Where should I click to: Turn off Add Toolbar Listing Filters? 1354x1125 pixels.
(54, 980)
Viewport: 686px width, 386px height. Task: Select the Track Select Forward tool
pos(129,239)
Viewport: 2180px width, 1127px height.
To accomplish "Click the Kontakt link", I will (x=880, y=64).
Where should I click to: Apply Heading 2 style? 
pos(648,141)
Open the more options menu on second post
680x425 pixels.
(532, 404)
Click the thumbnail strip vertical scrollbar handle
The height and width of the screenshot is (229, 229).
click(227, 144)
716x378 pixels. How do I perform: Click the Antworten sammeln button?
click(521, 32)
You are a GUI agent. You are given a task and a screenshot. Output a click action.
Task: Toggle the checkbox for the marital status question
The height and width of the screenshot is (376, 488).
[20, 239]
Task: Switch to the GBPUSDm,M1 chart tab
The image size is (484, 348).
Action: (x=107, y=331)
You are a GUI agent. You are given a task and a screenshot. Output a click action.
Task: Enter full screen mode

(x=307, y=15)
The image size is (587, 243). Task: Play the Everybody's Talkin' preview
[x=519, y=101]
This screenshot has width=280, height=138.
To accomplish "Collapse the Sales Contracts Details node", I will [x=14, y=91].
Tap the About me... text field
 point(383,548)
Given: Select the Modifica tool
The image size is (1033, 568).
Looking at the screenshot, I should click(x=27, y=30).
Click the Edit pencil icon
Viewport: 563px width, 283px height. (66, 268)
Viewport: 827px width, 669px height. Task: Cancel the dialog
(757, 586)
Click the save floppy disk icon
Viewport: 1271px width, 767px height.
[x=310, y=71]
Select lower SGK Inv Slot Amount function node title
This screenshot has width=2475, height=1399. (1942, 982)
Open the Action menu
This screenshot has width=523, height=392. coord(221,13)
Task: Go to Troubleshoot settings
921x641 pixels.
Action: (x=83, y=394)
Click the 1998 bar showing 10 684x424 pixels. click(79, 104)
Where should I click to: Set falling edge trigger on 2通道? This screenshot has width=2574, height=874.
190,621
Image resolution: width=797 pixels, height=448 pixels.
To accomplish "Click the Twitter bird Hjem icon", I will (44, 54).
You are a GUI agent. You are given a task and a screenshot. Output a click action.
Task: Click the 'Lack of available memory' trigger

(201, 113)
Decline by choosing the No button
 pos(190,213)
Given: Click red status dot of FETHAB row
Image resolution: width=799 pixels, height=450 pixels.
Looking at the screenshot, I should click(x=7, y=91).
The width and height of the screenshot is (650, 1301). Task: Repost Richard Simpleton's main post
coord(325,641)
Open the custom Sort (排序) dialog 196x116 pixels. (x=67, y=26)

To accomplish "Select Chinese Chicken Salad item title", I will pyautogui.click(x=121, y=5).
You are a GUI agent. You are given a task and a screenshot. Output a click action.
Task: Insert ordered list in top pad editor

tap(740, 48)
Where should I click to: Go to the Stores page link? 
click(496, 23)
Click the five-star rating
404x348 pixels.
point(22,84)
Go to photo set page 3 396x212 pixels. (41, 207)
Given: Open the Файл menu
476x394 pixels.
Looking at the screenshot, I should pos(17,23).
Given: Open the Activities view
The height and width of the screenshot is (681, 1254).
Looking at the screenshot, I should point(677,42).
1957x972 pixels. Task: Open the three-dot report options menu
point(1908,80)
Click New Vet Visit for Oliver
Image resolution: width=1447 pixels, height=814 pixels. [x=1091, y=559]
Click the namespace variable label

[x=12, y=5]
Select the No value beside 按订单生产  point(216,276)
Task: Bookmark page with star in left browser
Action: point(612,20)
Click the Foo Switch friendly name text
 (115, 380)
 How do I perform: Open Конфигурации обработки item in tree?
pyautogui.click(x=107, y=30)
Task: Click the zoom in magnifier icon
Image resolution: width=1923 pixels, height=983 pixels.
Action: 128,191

## Your instructions
Return every line of the entries above that contains the string "pyautogui", matching case exactly.

## The answer
To accomplish "Select Chinese Chicken Salad item title", I will pyautogui.click(x=121, y=5).
pyautogui.click(x=107, y=30)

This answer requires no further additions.